Wednesday, 11 December 2013

A Simple Story by Leonardo Sciascia

 

A Simple Story

 

by

 

 Leonardo Sciascia

 

 

 

Following a recommendation for this author I was initially disappointed to find only one book in English translation in my library system but went ahead and ordered it through our interlibrary lending. When it arrived I quickly read the Forward by Paul Bailey (no idea who he is) and the Introduction by the translator Howard Curtis whilst eating lunch and was immediately hooked. So much so that it displaced my current reading and occupied my afternoon. Both the forward and the Introduction set the scene by telling me about the author and about his writings and his style.

Sciascia was Sicilian by birth and a prolific writer, novelist, dramatist and political commentaries. He stood for and was elected to local, national and European political office. He is described as a regional writer, which may explain why so little of his work is available in translation. But if you are wanting descriptions of Sicilian landscape, of hot Mediterranean days and nights, his is not he writing for you. Instead for Sciascia, Sicily provides a backdrop to his study of injustice/justice, corruption and power which pervade Sicilian society and its politics.

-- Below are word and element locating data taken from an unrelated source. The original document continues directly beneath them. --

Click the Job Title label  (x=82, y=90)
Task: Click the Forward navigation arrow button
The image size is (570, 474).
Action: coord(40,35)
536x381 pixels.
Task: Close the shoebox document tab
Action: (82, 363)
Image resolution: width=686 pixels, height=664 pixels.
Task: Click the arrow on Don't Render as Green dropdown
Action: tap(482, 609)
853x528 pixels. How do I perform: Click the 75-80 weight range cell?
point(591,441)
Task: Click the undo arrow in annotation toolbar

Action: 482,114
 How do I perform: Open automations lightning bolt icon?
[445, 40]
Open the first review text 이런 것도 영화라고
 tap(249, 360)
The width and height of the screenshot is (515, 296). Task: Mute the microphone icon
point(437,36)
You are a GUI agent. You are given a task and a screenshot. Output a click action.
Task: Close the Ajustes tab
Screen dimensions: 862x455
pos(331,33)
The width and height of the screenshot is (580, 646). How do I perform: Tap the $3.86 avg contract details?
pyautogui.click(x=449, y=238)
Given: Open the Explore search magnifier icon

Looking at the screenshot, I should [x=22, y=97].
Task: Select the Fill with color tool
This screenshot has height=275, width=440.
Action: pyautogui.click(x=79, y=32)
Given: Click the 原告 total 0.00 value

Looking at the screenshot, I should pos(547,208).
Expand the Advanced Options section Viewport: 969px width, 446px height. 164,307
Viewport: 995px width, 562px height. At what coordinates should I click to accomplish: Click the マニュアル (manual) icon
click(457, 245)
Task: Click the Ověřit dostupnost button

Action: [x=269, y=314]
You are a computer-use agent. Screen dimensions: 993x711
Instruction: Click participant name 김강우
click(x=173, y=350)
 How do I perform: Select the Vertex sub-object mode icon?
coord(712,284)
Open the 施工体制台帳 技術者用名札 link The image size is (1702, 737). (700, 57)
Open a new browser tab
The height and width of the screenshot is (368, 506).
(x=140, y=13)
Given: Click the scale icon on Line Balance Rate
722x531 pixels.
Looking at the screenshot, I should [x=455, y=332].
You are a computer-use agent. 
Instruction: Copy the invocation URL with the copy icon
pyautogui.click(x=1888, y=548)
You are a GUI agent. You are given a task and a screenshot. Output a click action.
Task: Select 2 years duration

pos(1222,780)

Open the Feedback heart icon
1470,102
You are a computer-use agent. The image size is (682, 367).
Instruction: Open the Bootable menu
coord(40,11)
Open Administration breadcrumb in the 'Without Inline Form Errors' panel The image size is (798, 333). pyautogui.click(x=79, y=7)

A Simple Story was his last book  published on the day he died. It is short, only 40 pages, but from the go his sarcasm, humour and scathing political sideswipes shine through. I did not find the plot twists expected and absolutely  loved the ending – but I won’t say more about that in order to entice you to read this little gem.

Also in the copy I got is a second, longer book, Candido, which I have still to read. It was written during his political period and is a parody on Voltaire’s Candide.

ashrambling’s verdict: 4* little gem.